Il est indubitable que les offices ou les tribunaux sont maîtres de leur propre procédure et que, lorsqu’un témoin comparaît en compagnie de deux ou trois avocats, il est certainement loisible au Bureau de limiter non seulement le nombre de ces derniers mais aussi l’étendue de leur participation. Dans l’enquête dont il est question en l’espèce, le capitaine Parrish s’est présenté la plupart des fois en compagnie d’avocats représentant des intérêts divers. Il y en avait un qui le conseillait sur sa situation professionnelle et d’autres qui lui donnaient des conseils sur les intérêts qui pouvaient être en jeu en matière de responsabilité. Le Bureau peut être parfaitement libre d’interdire la présence de plus d’un avocat, et il appartiendrait à l’enquêteur de déterminer si la présence de plus d’un avocat entraverait sérieusement le déroulement de l’enquête. Dans la plupart des causes que j’ai examinées, la loi prévoyait la présence d’avocats, mais laissait au Bureau le pouvoir de déterminer sa propre procédure. Si l’on juge que la participation est injustement limitée, il est généralement possible de solliciter un contrôle judiciaire.

Le Bureau canadien d’enquête sur les accidents de transport et de la sécurité des transports ne soumet à la Cour qu’un seul argument ou qu’une seule explication valable quant à la raison pour laquelle il souhaite refuser à un témoin le droit d’être représenté par des avocats : la présence de ces derniers retarderait indûment l’enquête et entraverait peut-être la collecte immédiate d’informations. Il est ainsi demandé à la Cour de refuser à une personne son droit au silence. Lorsqu’il survient un incident tragique et catastrophique, un témoin est cité dans les heures et, au mieux, les jours qui suivent, pour comparaître et rendre témoignage sous serment sous peine de sanction, tout en étant peut-être encore sous le choc des événements. Cette personne n’a peut-être pas la présence d’esprit voulue pour invoquer la protection de la Loi sur la preuve au Canada et de la Evidence Act de la Colombie-Britannique. La personne témoignerait devant un enquêteur qui, habituellement, n’a pas suivi de formation juridique et est susceptible de poser des questions équivoques pouvant même, dans certains cas, déborder le cadre des attributions du Bureau, peut-être aussi en présence du coroner, d’autorités policières ou de représentants d’un organisme de réglementation habilité à le priver non seulement de sa réputation mais aussi de son accréditation professionnelle et de ses moyens d’existence. Le témoin est ensuite confronté à des rapports provisoires qui sont parfois mis prématurément entre les mains des journalistes avant qu’il ait eu l’occasion de faire des commentaires. Dans de telles circonstances, je ne puis souscrire à l’argument du Bureau selon lequel la célérité administrative que requièrent les procédures l’emporte sur la nécessité de protéger un témoin par la présence d’avocats.

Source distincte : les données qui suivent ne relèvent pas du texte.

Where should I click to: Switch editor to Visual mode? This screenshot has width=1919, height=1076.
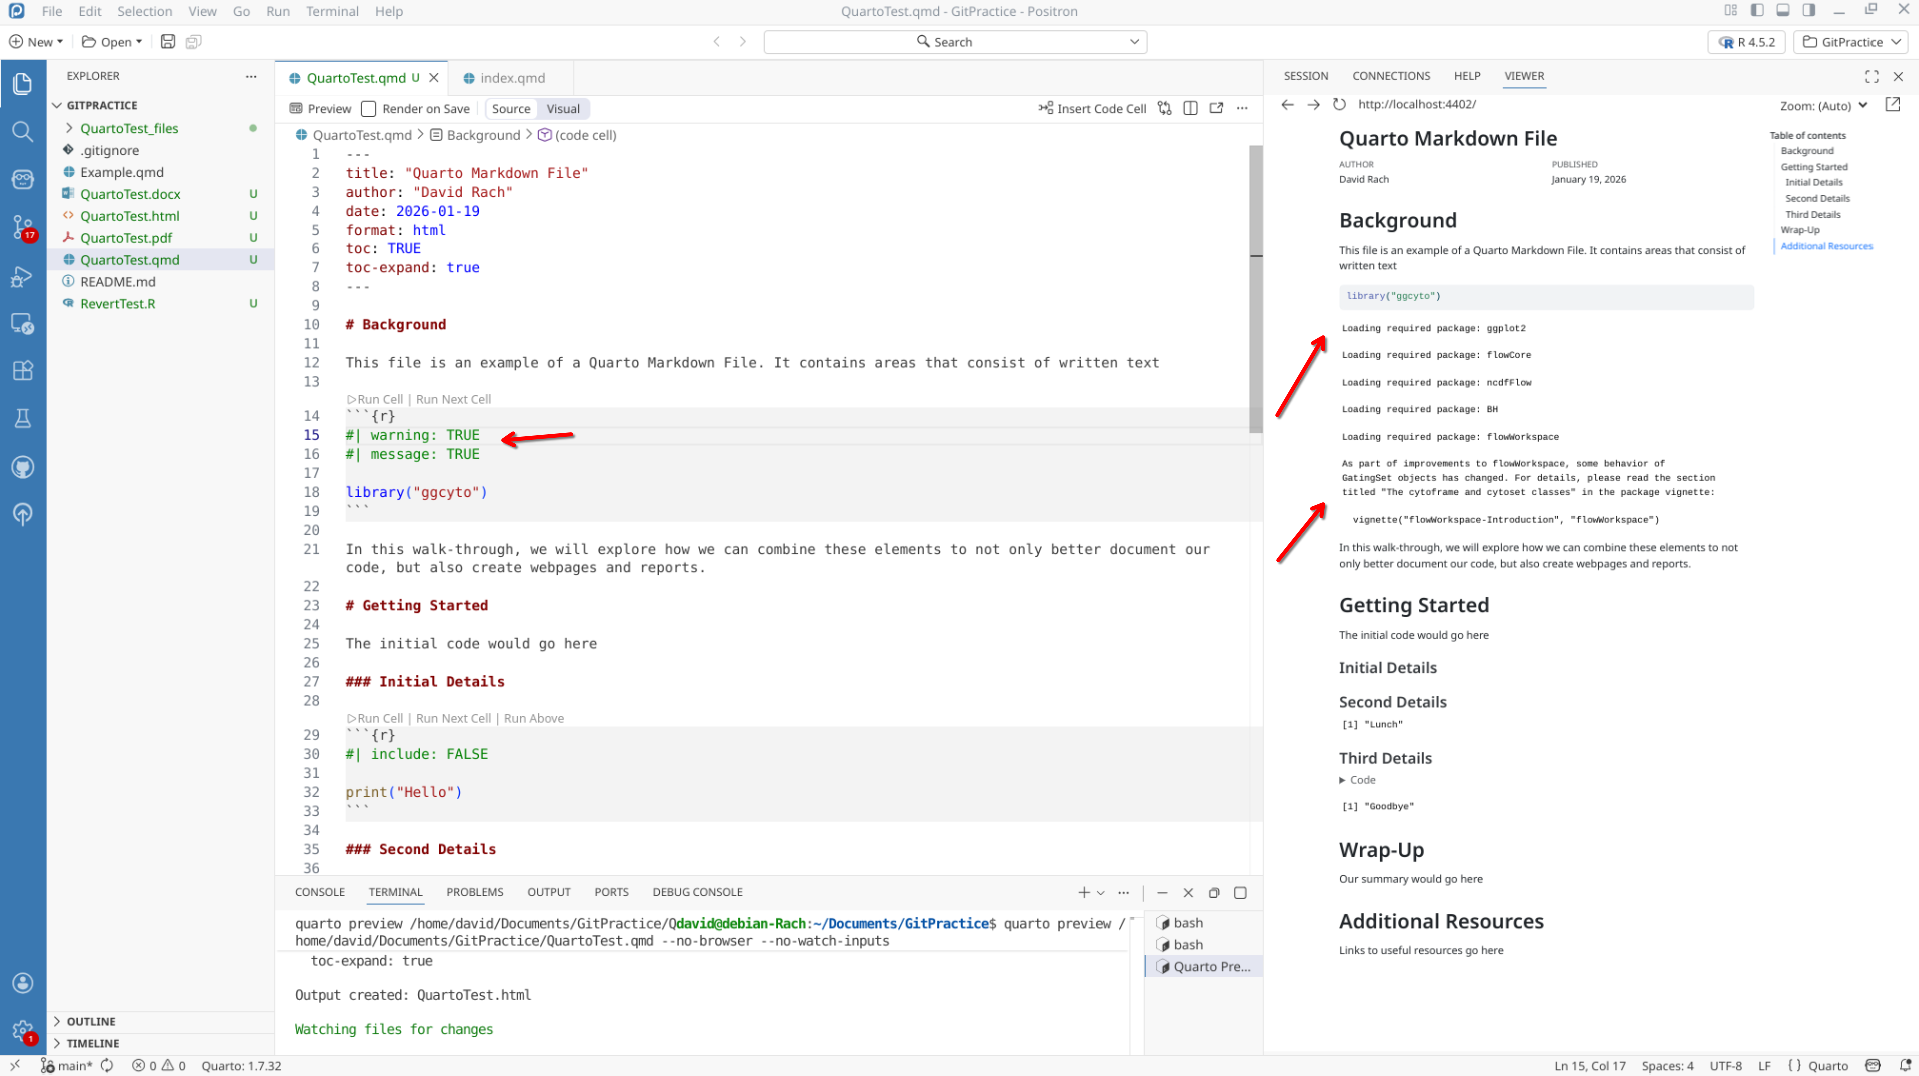coord(563,109)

Après avoir passé en revue la jurisprudence et les arguments que les parties ont présentés, je suis persuadé que dans les circonstances de l’espèce, l’équité procédurale exige qu’il soit permis au témoin d’être accompagné d’un avocat à l’enquête. Compte tenu de cette conclusion, il n’est nul besoin selon moi d’analyser les arguments liés à la Charte.

Je réponds donc à la question posée par la négative.

Les dépens sont adjugés au capitaine Roger Parrish ainsi qu’à tous les intervenants.